2. Soweit die Klägerin eine Divergenz iS des § 160 Abs 2 Nr 2 SGG rügen will, erfüllt ihr Vorbringen nicht die Darlegungsvoraussetzungen für eine Divergenzrüge (s hierzu allgemein Senatsbeschluss vom 25.10.2018 - B 9 V 27/18 B - juris RdNr 8 mwN). Sie benennt weder einen abstrakten Rechtssatz aus einer Entscheidung des BSG, noch stellt sie einem solchen höchstrichterlichen Rechtssatz einen divergierenden abstrakten Rechtssatz des LSG aus dem angefochtenen Urteil gegenüber.
3. Schließlich hat die Klägerin auch mit ihrer Rüge, dass nicht nachvollzogen werden könne, weshalb das LSG keine weiteren Ermittlungen von Amts wegen durchgeführt habe, keinen Zulassungsgrund dargelegt. Soweit sie mit ihrem diesbezüglichen Vortrag sinngemäß eine mangelhafte Sachaufklärung (§ 103 SGG) des LSG geltend machen will, erfüllt ihr Vorbringen nicht die notwendigen Darlegungsanforderungen einer Sachaufklärungsrüge (s hierzu allgemein Senatsbeschluss vom 21.12.2017 - B 9 SB 70/17 B - juris RdNr 3). Auf den Verfahrensmangel einer unterlassenen Sachaufklärung (§ 103 SGG) kann sich die Klägerin schon deshalb nicht mit Erfolg berufen, weil sie keinen vor dem LSG bis zuletzt in der mündlichen Verhandlung aufrecht erhaltenen prozessordnungsgemäßen Beweisantrag benannt hat, den das Berufungsgericht übergangen haben könnte (vgl § 160 Abs 2 Nr 3 Teilsatz 3 SGG).

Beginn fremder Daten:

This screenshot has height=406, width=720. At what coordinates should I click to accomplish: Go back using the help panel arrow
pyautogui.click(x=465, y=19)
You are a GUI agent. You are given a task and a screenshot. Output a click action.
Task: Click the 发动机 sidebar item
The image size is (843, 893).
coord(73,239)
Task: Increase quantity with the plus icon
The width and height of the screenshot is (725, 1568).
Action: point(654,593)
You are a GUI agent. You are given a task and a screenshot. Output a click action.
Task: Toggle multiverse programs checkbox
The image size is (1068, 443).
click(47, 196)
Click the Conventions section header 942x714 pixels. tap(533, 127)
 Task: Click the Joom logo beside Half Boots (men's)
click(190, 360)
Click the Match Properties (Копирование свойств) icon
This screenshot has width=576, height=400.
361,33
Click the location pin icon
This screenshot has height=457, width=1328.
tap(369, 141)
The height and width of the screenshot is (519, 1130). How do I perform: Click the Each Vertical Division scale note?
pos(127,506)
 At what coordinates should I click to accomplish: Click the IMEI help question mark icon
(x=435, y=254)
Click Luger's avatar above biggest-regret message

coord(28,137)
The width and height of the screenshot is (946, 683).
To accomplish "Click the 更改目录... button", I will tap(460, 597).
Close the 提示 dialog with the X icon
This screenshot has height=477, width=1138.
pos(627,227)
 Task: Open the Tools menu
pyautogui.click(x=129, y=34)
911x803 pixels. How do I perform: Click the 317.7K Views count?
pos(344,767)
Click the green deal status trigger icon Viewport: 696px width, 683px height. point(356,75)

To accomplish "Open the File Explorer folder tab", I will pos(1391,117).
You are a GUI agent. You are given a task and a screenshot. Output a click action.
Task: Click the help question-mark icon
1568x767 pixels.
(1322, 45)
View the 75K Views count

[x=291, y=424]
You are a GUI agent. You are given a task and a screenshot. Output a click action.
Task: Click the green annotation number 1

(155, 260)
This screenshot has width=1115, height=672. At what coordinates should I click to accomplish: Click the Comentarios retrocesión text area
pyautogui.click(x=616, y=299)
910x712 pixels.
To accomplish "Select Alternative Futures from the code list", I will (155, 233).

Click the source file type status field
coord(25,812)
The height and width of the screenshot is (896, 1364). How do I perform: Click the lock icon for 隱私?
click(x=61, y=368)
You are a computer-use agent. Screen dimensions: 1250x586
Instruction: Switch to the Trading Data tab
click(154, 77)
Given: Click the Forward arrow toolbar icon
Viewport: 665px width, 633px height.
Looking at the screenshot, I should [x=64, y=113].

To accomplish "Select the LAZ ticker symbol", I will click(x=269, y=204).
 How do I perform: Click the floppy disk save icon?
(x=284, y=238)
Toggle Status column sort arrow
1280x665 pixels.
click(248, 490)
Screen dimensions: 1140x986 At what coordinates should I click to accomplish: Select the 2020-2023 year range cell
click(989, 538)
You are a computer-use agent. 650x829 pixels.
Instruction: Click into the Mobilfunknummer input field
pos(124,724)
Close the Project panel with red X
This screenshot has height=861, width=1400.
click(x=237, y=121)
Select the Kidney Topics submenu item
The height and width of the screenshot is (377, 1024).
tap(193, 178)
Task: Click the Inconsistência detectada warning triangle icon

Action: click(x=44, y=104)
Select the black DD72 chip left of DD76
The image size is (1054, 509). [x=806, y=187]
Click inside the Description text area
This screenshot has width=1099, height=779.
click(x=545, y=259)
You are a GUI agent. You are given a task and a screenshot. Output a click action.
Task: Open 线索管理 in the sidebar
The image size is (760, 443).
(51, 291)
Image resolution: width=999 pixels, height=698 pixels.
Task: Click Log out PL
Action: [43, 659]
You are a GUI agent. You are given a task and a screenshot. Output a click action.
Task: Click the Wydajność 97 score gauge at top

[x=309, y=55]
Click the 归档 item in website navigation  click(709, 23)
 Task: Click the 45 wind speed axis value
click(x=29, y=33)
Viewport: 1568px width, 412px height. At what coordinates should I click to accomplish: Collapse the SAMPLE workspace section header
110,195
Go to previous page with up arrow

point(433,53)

4. Schließlich war der Senat nicht verpflichtet, den Prozessbevollmächtigten der Klägerin entsprechend seiner Bitte in der Beschwerdebegründung um einen rechtlichen Hinweis, "soweit weitere Ausführungen als nötig erachtet werden", vorab auf die Unzulänglichkeit des Beschwerdevortrags aufmerksam zu machen (stRspr, zB BSG Beschluss vom 21.7.2010 - B 7 AL 60/10 B - juris RdNr 7). Dies ist dem Prozessbevollmächtigten der Klägerin auch anhand von mehreren durchgeführten Nichtzulassungsbeschwerdeverfahren bekannt.
Von einer weiteren Begründung sieht der Senat ab (§ 160a Abs 4 Satz 2 Halbsatz 2 SGG).
5. Die Verwerfung der danach nicht formgerecht begründeten und somit unzulässigen Beschwerde erfolgt gem § 160a Abs 4 Satz 1 Halbsatz 2 iVm § 169 Satz 2 und 3 SGG durch Beschluss ohne Zuziehung der ehrenamtlichen Richter.
6. Die Kostenentscheidung beruht auf einer entsprechenden Anwendung des § 193 SGG.